> **Work order**: The required output is the exact sequence of lines from the line holding "This screenshot has width=772, height=573." to the end of the records, inclusive.

> **Input records**:
▼

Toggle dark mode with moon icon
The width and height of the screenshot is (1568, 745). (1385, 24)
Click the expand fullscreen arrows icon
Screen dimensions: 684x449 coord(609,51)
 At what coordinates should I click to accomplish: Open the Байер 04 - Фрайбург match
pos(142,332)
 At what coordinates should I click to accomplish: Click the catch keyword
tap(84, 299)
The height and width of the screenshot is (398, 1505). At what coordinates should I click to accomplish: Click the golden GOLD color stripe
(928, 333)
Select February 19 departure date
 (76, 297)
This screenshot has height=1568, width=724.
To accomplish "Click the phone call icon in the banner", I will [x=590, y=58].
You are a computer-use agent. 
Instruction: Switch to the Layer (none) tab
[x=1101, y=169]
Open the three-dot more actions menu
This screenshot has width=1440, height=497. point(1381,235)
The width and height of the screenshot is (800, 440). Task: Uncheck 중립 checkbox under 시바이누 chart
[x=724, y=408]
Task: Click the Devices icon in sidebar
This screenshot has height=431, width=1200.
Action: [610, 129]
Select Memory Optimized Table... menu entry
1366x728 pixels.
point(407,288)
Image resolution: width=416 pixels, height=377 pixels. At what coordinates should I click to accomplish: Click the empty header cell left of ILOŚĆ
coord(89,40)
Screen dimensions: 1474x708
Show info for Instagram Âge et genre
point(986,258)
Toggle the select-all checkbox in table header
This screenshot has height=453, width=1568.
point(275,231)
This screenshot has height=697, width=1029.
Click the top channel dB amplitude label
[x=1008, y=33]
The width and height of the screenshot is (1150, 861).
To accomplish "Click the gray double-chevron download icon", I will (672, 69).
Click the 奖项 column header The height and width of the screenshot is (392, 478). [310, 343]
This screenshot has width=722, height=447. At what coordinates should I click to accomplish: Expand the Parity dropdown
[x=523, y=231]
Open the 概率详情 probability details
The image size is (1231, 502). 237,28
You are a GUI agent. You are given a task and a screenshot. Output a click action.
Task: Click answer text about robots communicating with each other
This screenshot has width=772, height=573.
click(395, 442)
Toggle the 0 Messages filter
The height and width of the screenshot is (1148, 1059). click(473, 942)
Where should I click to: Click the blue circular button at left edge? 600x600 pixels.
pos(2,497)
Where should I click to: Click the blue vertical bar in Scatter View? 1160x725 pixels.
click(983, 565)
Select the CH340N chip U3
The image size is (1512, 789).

▲

> **Result**:
This screenshot has width=772, height=573.
click(395, 442)
Toggle the 0 Messages filter
The height and width of the screenshot is (1148, 1059). click(473, 942)
Where should I click to: Click the blue circular button at left edge? 600x600 pixels.
pos(2,497)
Where should I click to: Click the blue vertical bar in Scatter View? 1160x725 pixels.
click(983, 565)
Select the CH340N chip U3
The image size is (1512, 789).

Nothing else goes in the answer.